U.S. President Joe Biden issued an executive order calling for regulators to work together to establish a clear and consistent framework for crypto regulation. https://apple.news/A6pEjYADRSL6FfKDduzbHxg
OBSERVATIONS FROM THE FINTECH SNARK TANK
President Biden’s recent executive order regarding the responsible development of digital assets helped lift the price of Bitcoin, Ethereum, and other cryptocurrencies. According to Ari Redford, Head of Legal and Government Affairs at TRM Labs “The executive order is really a call for coordination—playing quarterback to ensure that regulators are working together to feed into a clear and consistent framework for crypto regulation rather than engage in disparate work streams.”
The executive order will help banks get more comfortable with the world of crypto and meet the demand that many Americans have to get Bitcoin and other cryptocurrencies directly from their banks.
Americans Want Crypto From Their Banks
In a February 2022 survey of US consumers, Cornerstone Advisors found that one in five American adults hold some form of cryptocurrency. Not surprisingly, there is a wide variation across the generations.
A quarter of Gen Zers (21 to 26 years old) are crypto investors, and nearly three in 10 plan to invest in 2022. Among Millennials (27 to 41), 30% have already invested in crypto, with 27% planning to do so this year. Among the Gen Zers and Millennials with crypto, 40% bought or sold it five or more times in 2021.
Americans' crypto plans
There’s promising news here for banks. Of Americans who already hold Bitcoin or other cryptocurrencies, more than half said they’d definitely use a bank to invest in crypto if they could, with another 42% indicating that might do so.
Consumers' interest in getting crypto from a bank Banks Are Dipping Their Toes Into Crypto
Banks appear oblivious to this demand.
According to Cornerstone Advisors’ What’s Going On in Banking 2022 study, just 1% of US banks provided cryptocurrency investing or trading services before this year. Looking ahead, about one in 10 plan to offer these services in 2022, with a nearly similar percentage planning to offer crypto custody/safekeeping services or rewards.
Banks cryptocurrency plans
Despite receiving positive guidance on crypto activities from regulators in 2021, there are crypto-skeptics among bank executives. One senior bank exec told Cornerstone:
“Why are there more cryptocurrencies than US banks and credit unions combined? When is the consolidation and fallout going to occur?” Another commented:
“[Cryptocurrencies] aren’t stable enough to be a legit payment mechanism as the value could fluctuate during the transaction. Instead of pushing crypto ATMs and ways to create your own currencies, it would be great to see more focus on how to solve issues like unaffordable housing and the student loan.”
Hmm.

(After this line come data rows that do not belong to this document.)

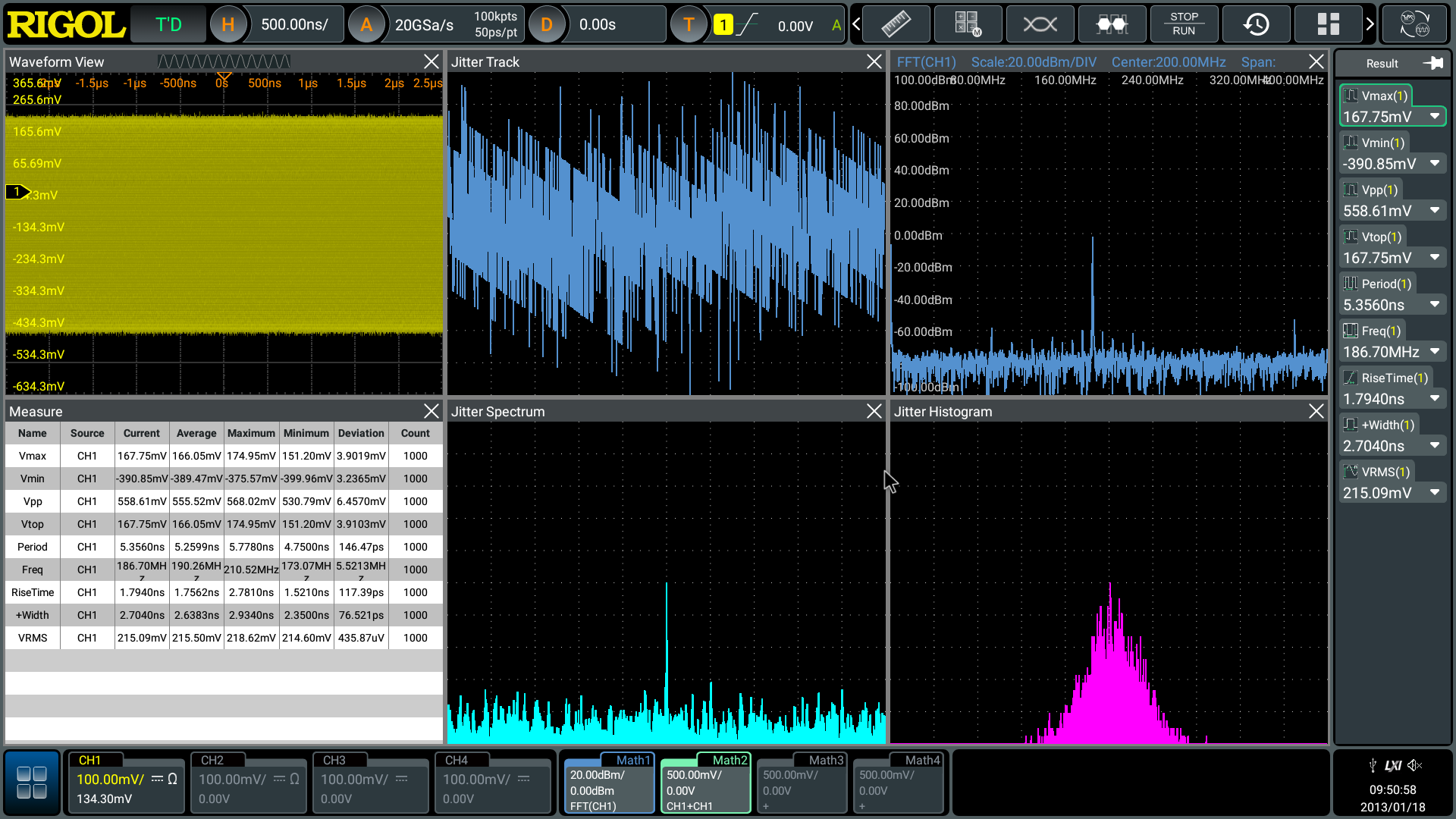
Task: Pin the Result panel
Action: tap(1432, 64)
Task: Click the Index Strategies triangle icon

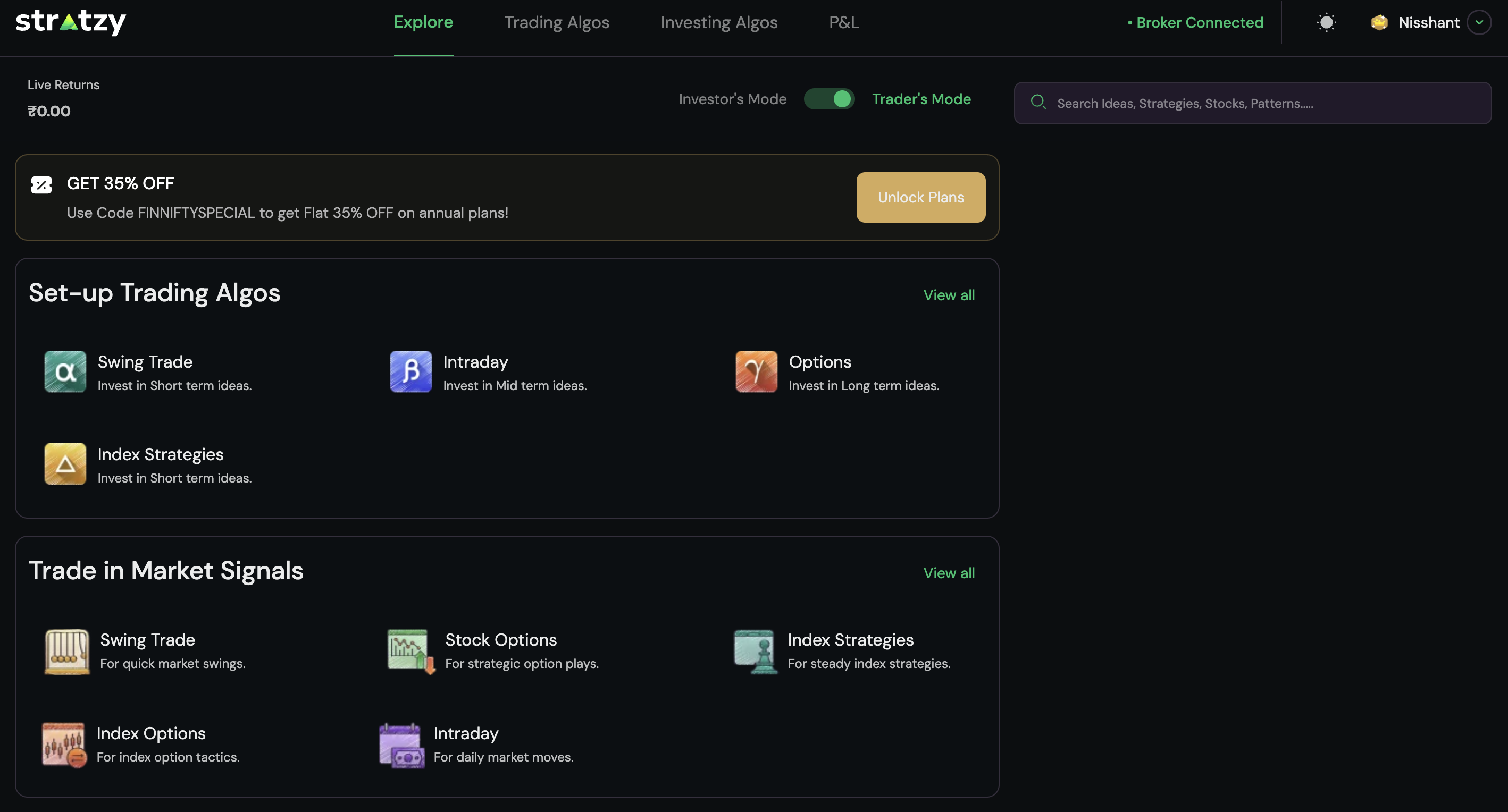Action: tap(64, 464)
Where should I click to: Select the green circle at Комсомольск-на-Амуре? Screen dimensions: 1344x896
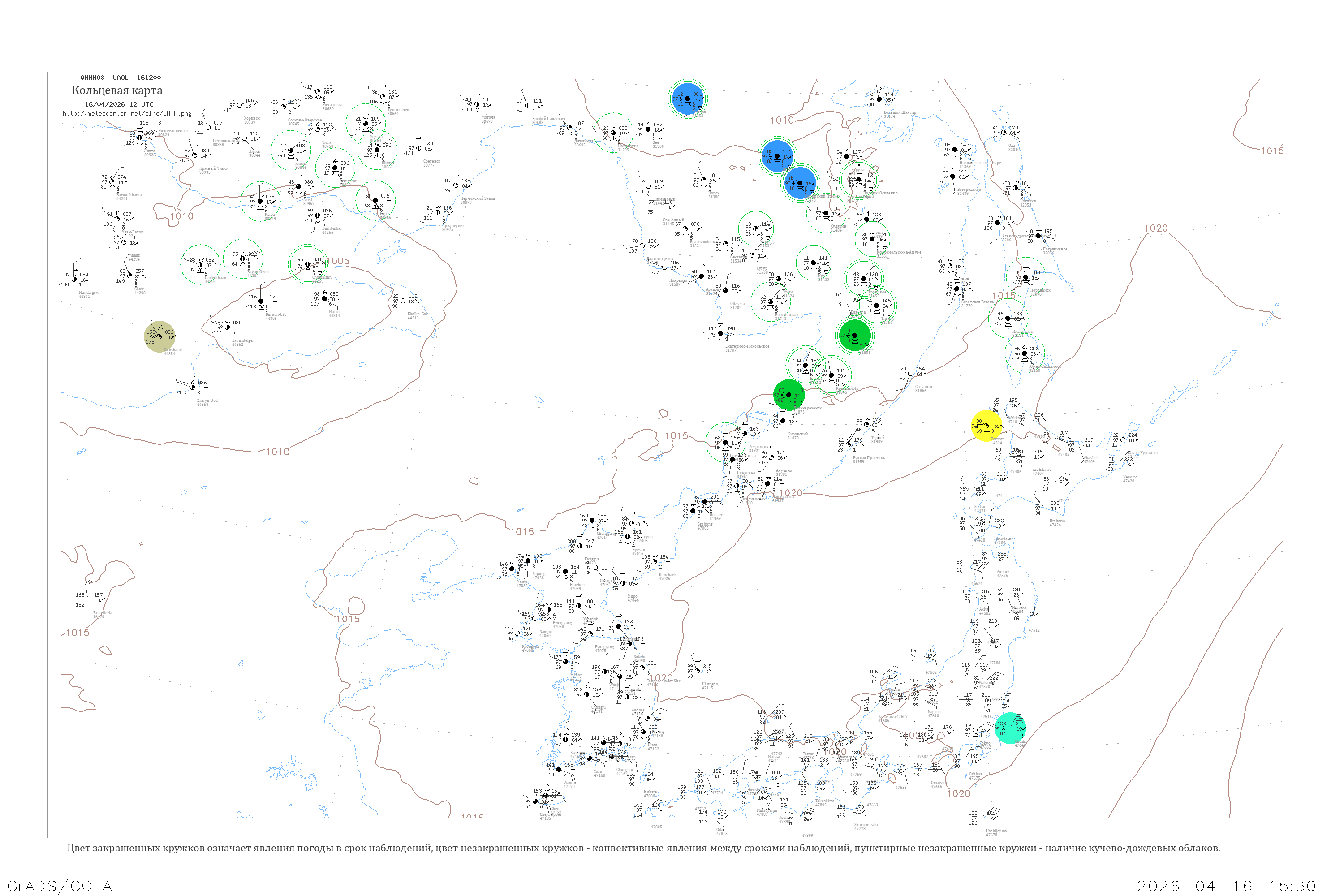[872, 239]
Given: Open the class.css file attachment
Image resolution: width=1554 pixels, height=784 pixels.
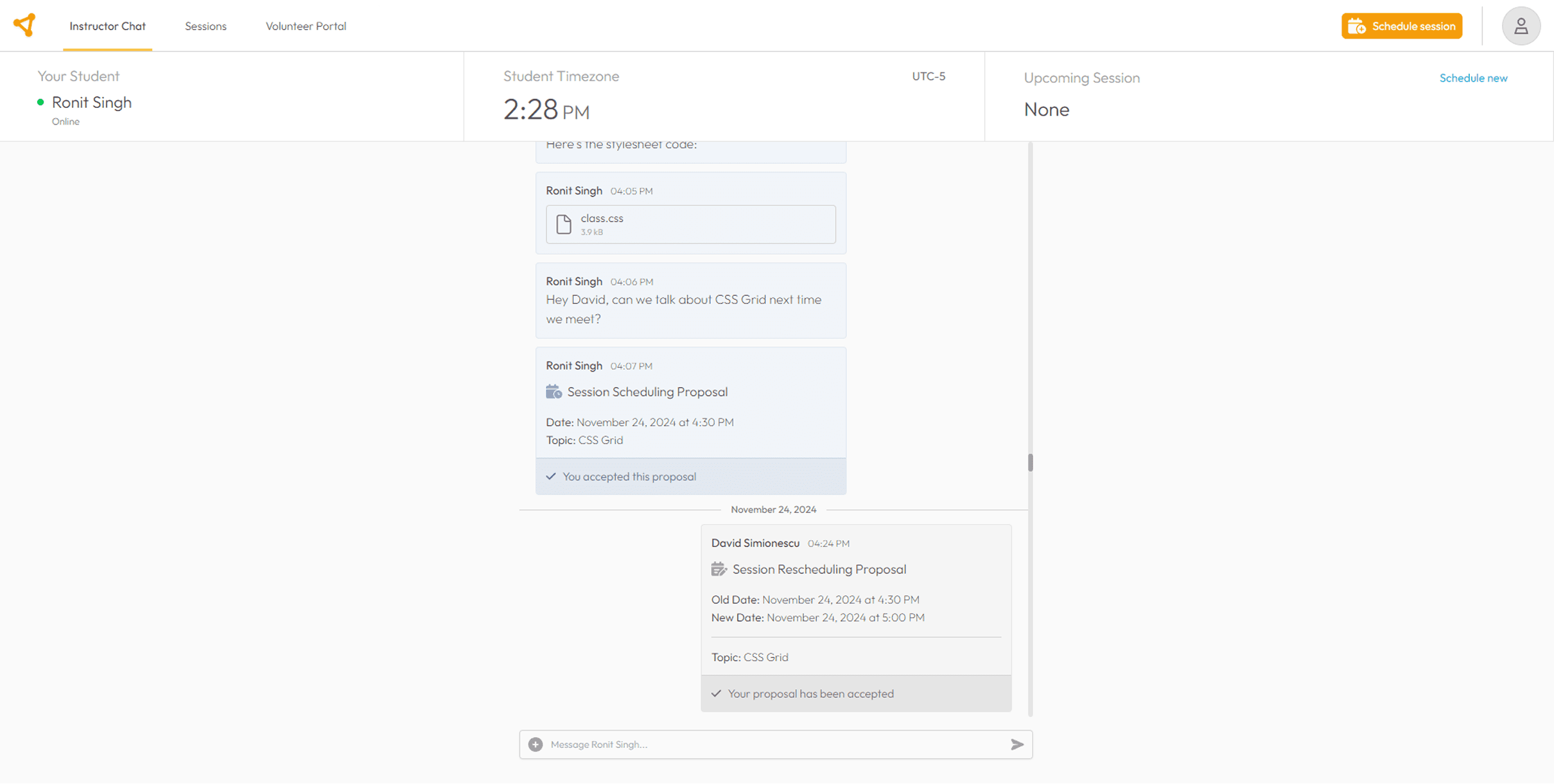Looking at the screenshot, I should coord(690,224).
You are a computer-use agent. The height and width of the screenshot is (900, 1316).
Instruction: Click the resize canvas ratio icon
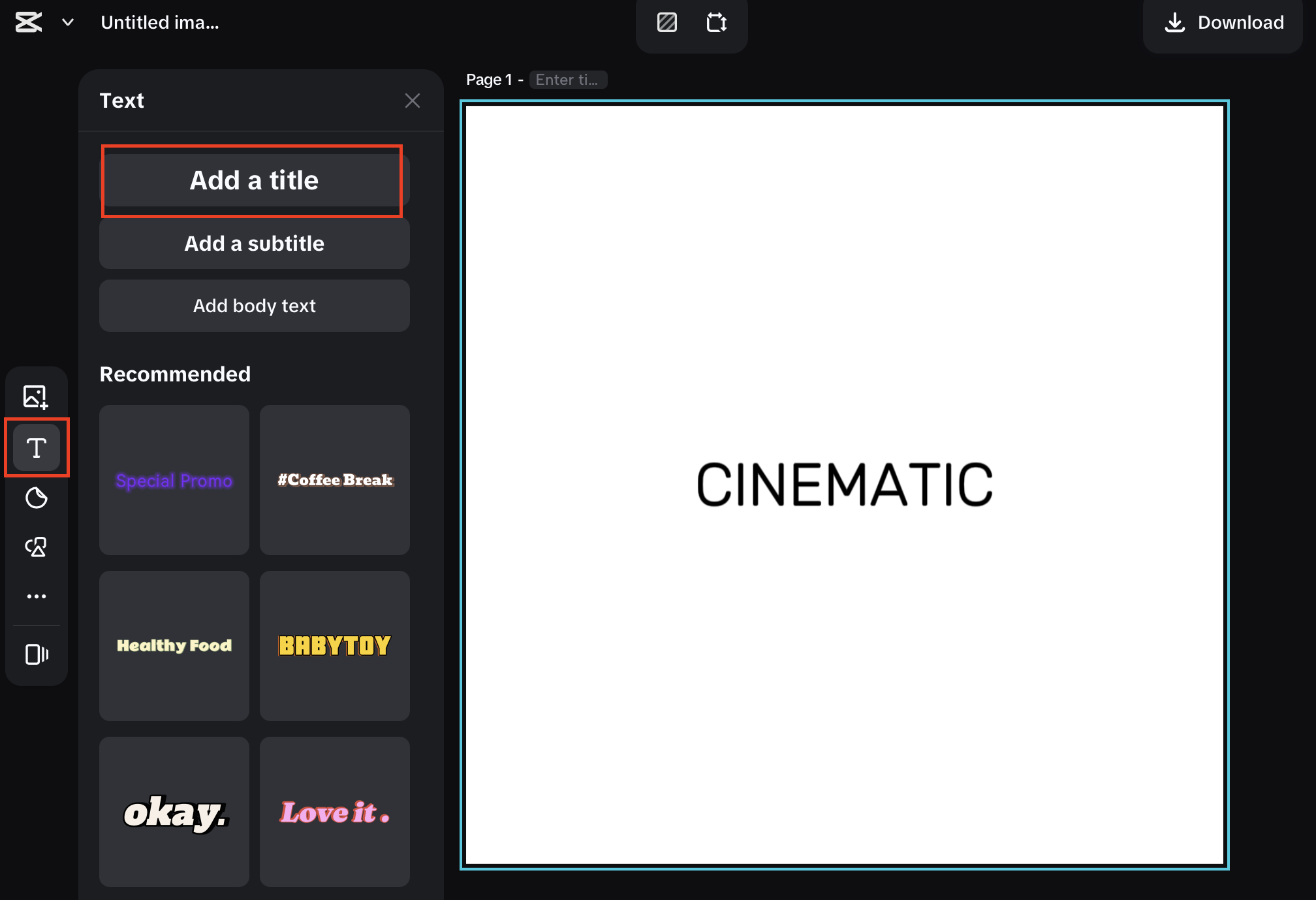click(x=717, y=22)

If people can make money through crypto investing, maybe they’d be in a better position to pay their rent or student loan bills, no? It’s no use arguing with an anti-crypto banker, however, so thankfully another bank exec remarked:
“We need to accept that cryptocurrency is here and start planning TODAY on how to approach this and not wait until it’s too late and we’re reacting versus planning.”
The Coming Bank-Bitcoin Boom
Banks have a long list of reasons for avoiding cryptocurrency—“consumers shouldn’t invest in it,” “too many regulatory issues,” “it’s too risky,” and so on.
The bigger risk for banks is not providing cryptocurrency services.
Patrick Sells, Chief Innovation Officer at NYDIG, which partners with the leading bank core system providers to integrate crypto services, argues that crypto services helps to reduce banks’ risk:
“By not offering cryptocurrency trading services, banks potentially have greater AML exposure because they don’t know where the funds that are coming in are coming from.”
Banks also need to take a look at where funds are flowing out to.
In January and February 2022, more money was transferred from banks to crypto platforms like Coinbase than to Amazon, Walmart, and Target combined.
Source: Fiserv study of ACH transactions
Chris Nichols, Director of Capital Markets at South State Bank, advises banks to set thresholds for when they’ll offer crypto services and answer the following questions:
Will your bank offer a crypto product when X number of banks offer it?
Will the bank offer crypto when it sees Y amount of dollars go out the door?
Will the bank offer crypto when it can get a Z percent ROI on the effort?
Nichols also asks banks to consider what will happen when they need additional collateral for a loan and crypto is the only alternative.
In an April 2021 Fintech Snark Tank post titled The Coming Bank-Bitcoin Boom, I predicted that four forces would mobilize the banking industry to provide crypto services in 2022: Large institutions launching crypto offerings;
The success of PayPal and Square in the crypto space;
Strong consumer interest and demand; and
Continued regulatory easing and guidance.
The large banks have been slow to move, but the other items on the list are getting in focus, setting the stage for a 2022 bank-Bitcoin boom.